▸ **Task statement**: Transcribe exactly, leaving out pictures, the lines from the one that holds "Click the AbstractPersistable header icon" through the end of the data below, including both end lines and no others.

▽

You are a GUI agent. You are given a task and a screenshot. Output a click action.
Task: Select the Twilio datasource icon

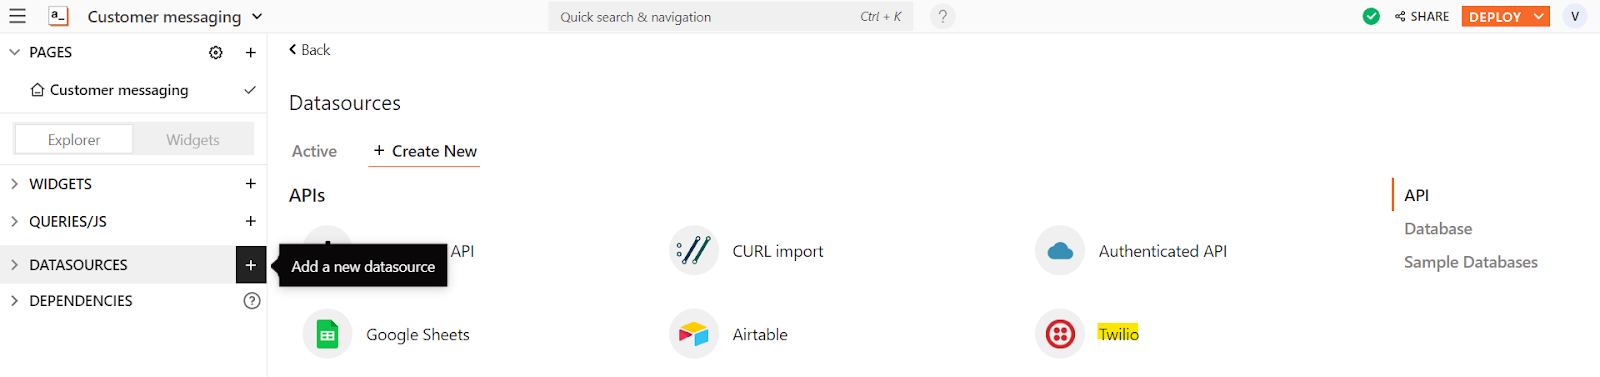1060,334
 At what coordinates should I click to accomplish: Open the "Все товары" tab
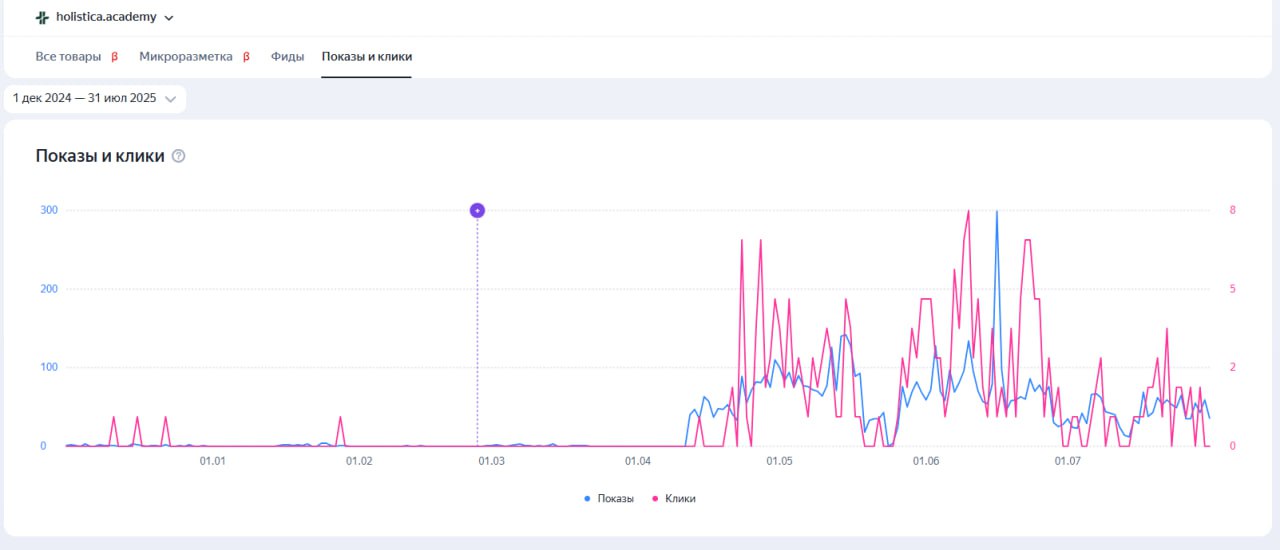click(x=68, y=57)
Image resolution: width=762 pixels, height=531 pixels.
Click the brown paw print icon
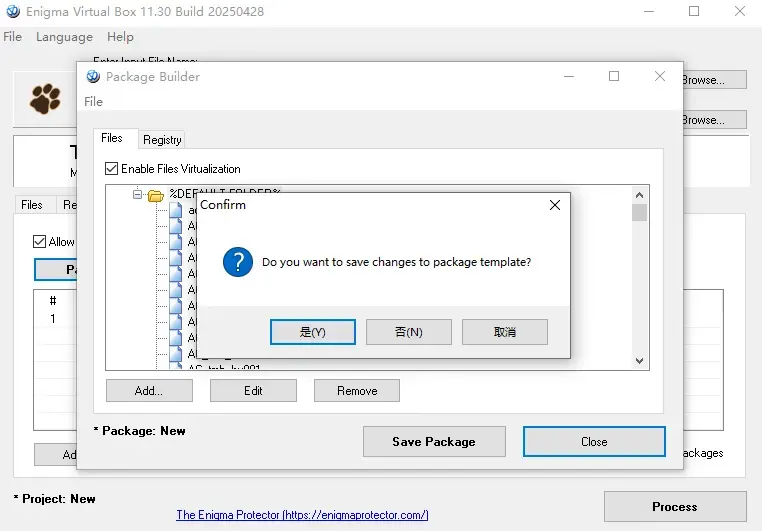point(45,99)
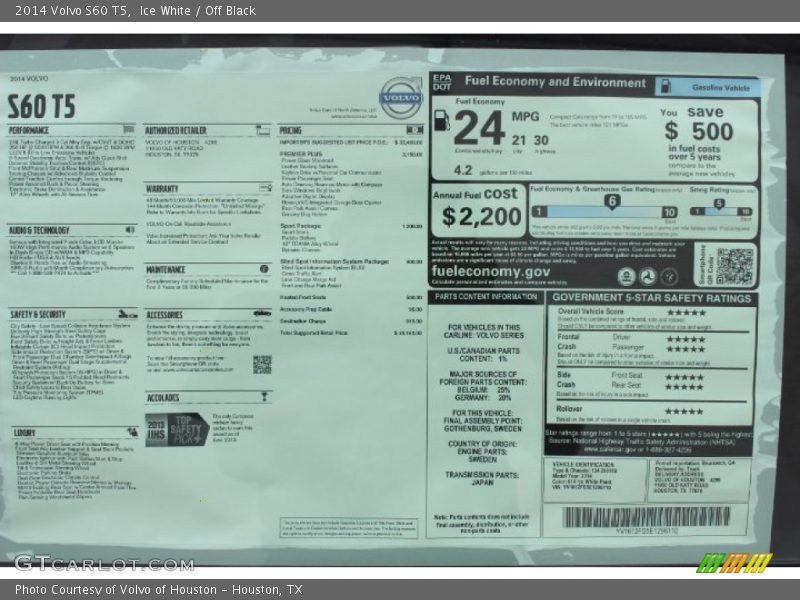The width and height of the screenshot is (800, 600).
Task: Click the speaker icon in Audio & Technology
Action: (129, 230)
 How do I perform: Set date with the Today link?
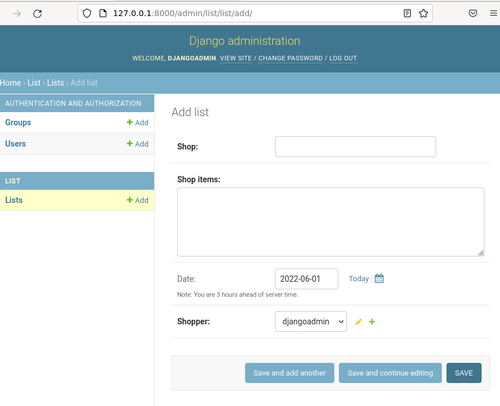[x=359, y=279]
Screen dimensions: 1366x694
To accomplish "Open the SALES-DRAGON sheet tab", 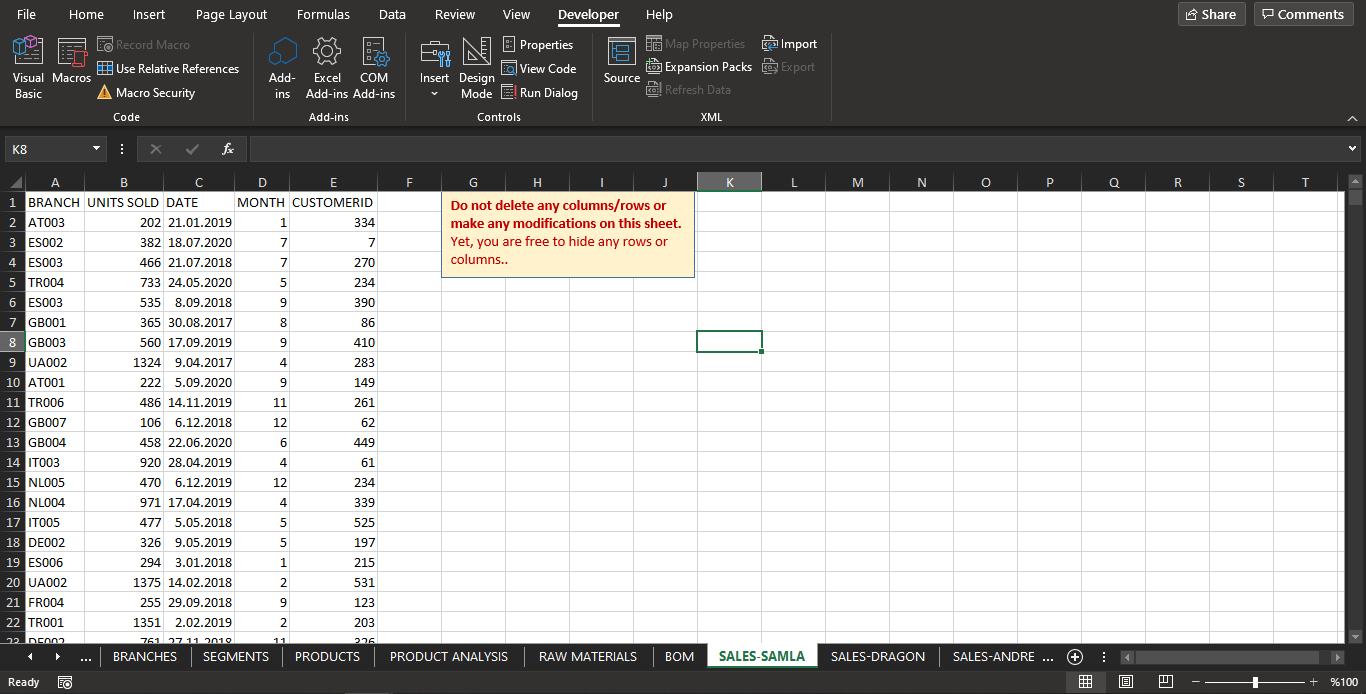I will click(877, 656).
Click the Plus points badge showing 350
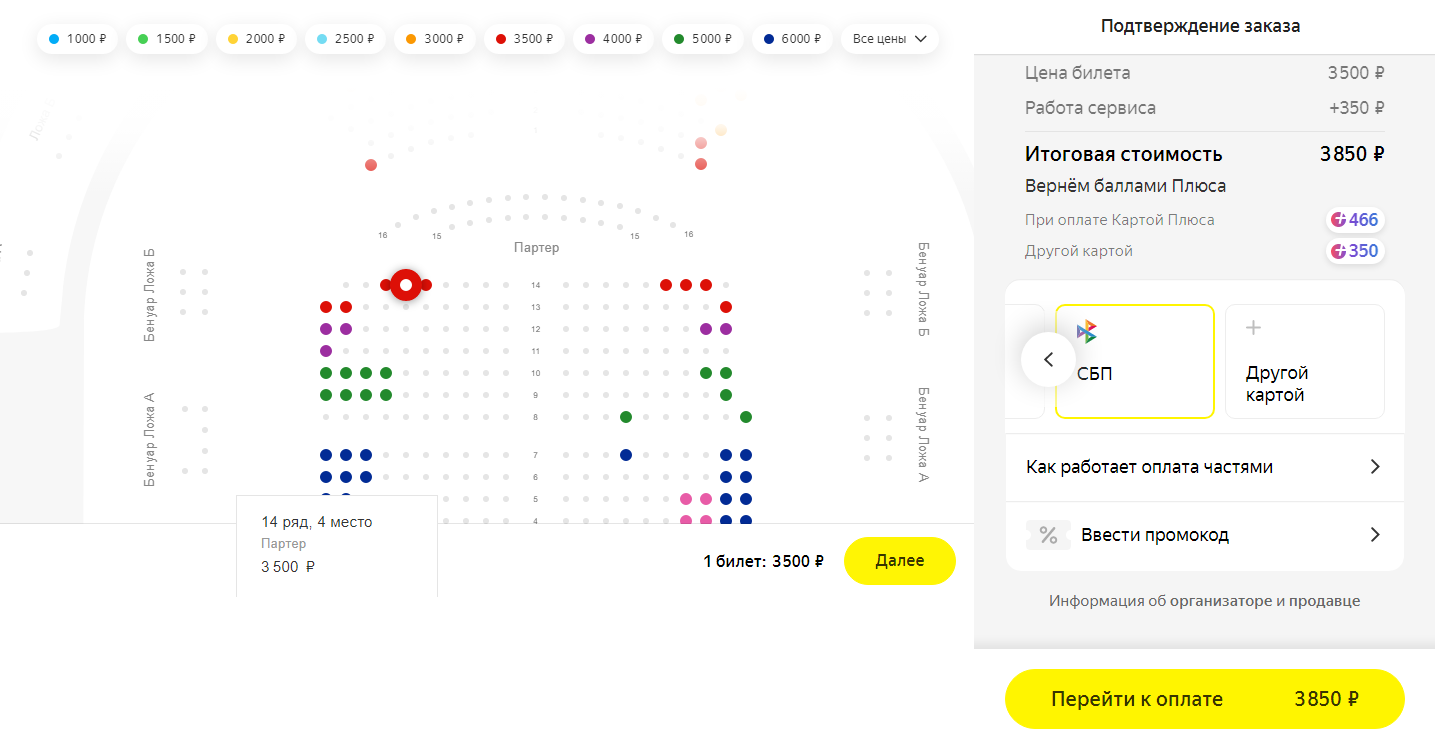 click(1356, 251)
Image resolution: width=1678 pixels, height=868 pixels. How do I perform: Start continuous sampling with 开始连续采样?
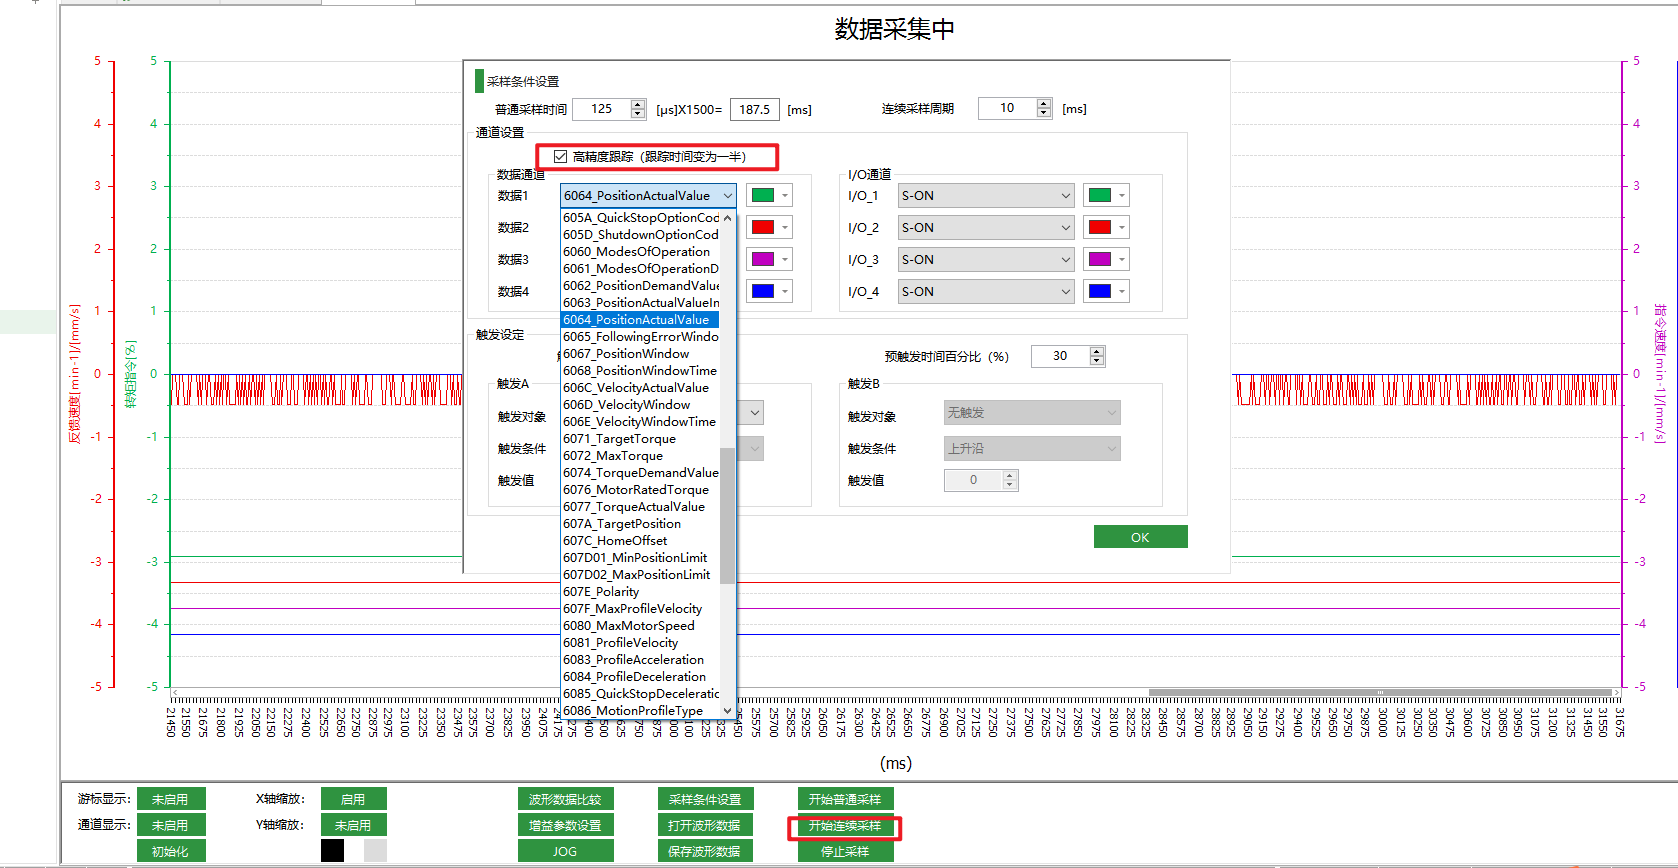click(845, 826)
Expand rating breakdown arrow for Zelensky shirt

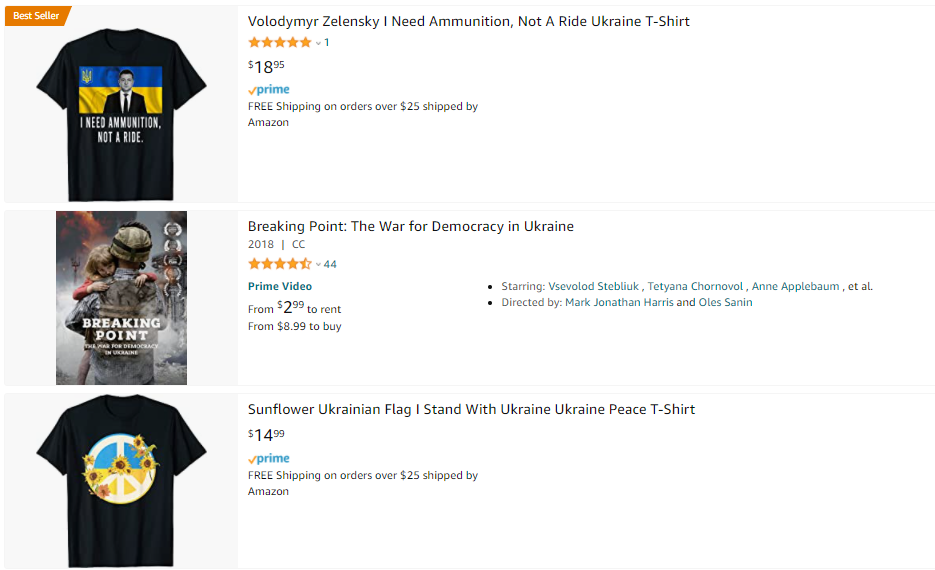318,43
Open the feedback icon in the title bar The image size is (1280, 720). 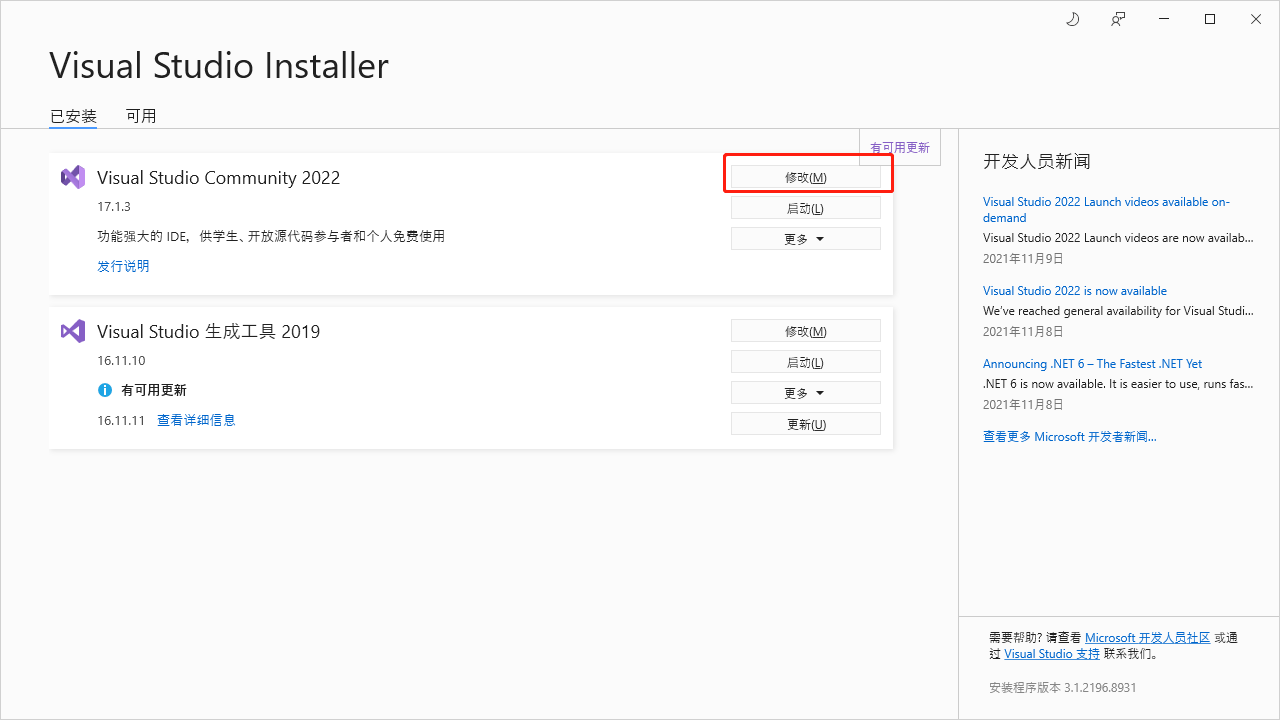coord(1117,19)
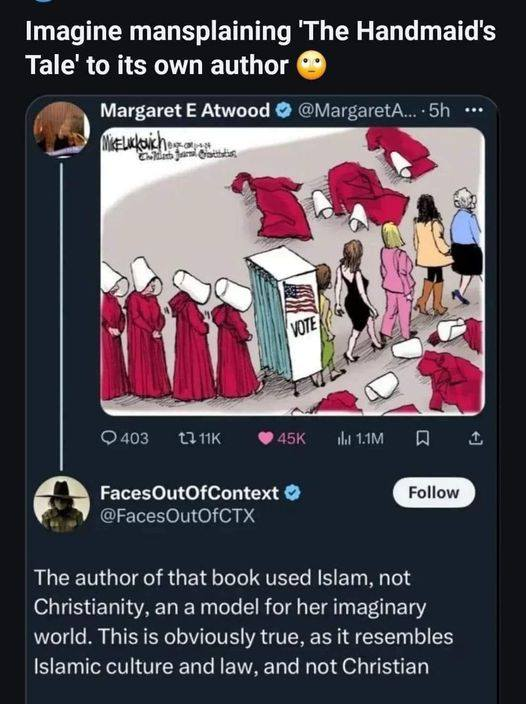Click the @MargaretA... handle
526x704 pixels.
(x=357, y=110)
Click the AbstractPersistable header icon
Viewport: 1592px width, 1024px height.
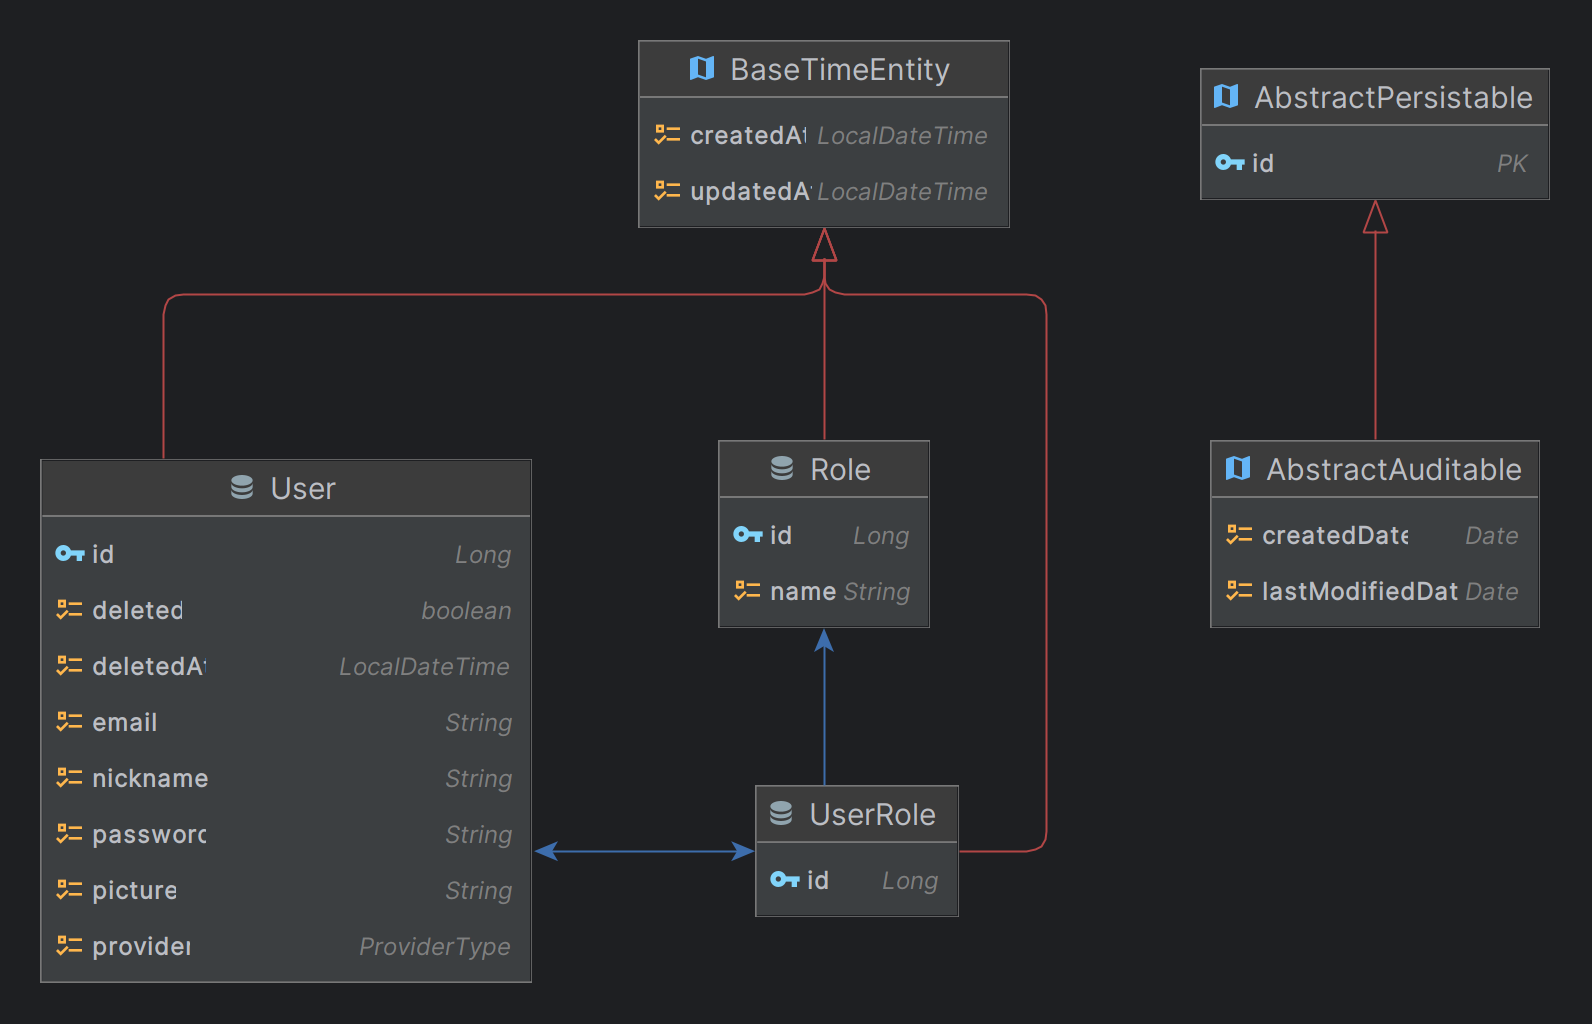point(1226,96)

△

▸ **Exercise solution**:
Click the AbstractPersistable header icon
Viewport: 1592px width, 1024px height.
point(1226,96)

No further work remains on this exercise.